Based on the advice of the British government, in early 1935 the British parliament established a joint select committee to determine whether it was constitutionally capable of receiving the petition in the context of the Statute of Westminster 1931, which had placed significant restrictions on the parliament's ability to legislate for the dominions. The petition was ultimately rejected by the joint committee in November 1935, which found that the Statute of Westminster and Balfour Declaration of 1926 had made it incompatible with the "constitutional conventions of the Empire unless the demand for such legislation came as the clearly expressed wish of the Australian people as a whole". The Dominion League's subsequent calls for a unilateral declaration of independence were rejected by the state government, and the league disbanded in 1938.

== Legacy and analysis ==
Less than a month after the secession vote, the Lyons government introduced a bill creating the Commonwealth Grants Commission to provide additional federal funding to states disadvantaged by federal legislation. The movement in Western Australia had led to other smaller states mooting secession, with Tasmanian premier Albert Ogilvie and South Australian premier Richard Layton Butler both making comments in support of leaving the federation.

Both contemporary sources and later writers have debated the extent to which the pro-secession vote was a genuine manifestation of Western Australian nationalism or an anti-government protest vote.
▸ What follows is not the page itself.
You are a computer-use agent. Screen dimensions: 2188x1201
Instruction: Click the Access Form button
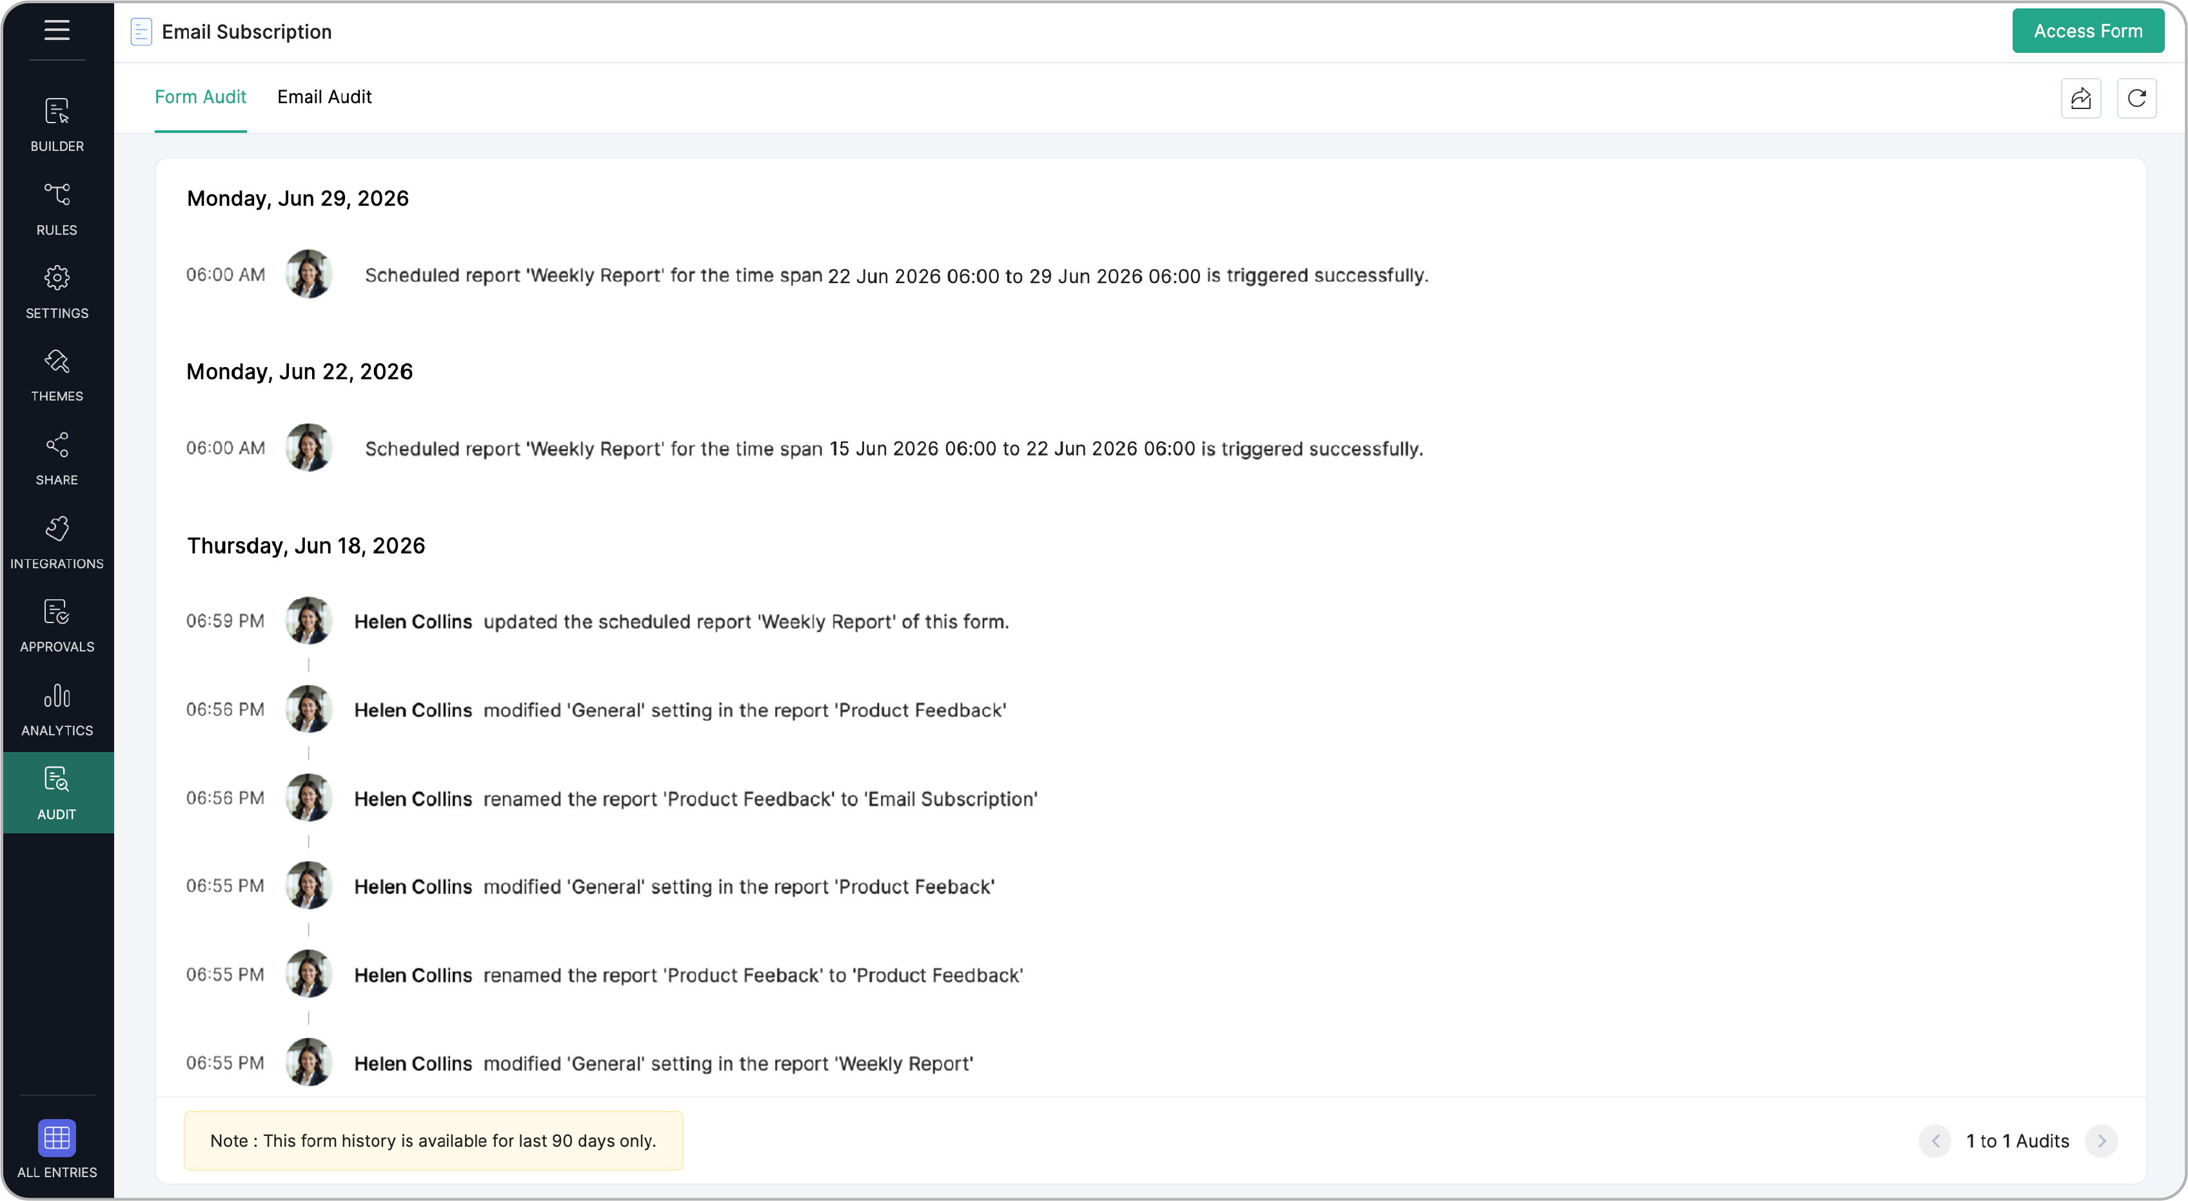point(2087,31)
The results of the 1933 referendum have often been invoked by later revivals of the secession movement and by other Western Australian groups dissatisfied with the actions of the federal government.

The joint select committee's rejection of the secession petition was cited in the Supreme Court of Canada's Patriation Reference of 1981, which concerned the ability of the British parliament to amend the constitution of Canada and had implications for the proposed secession of Quebec.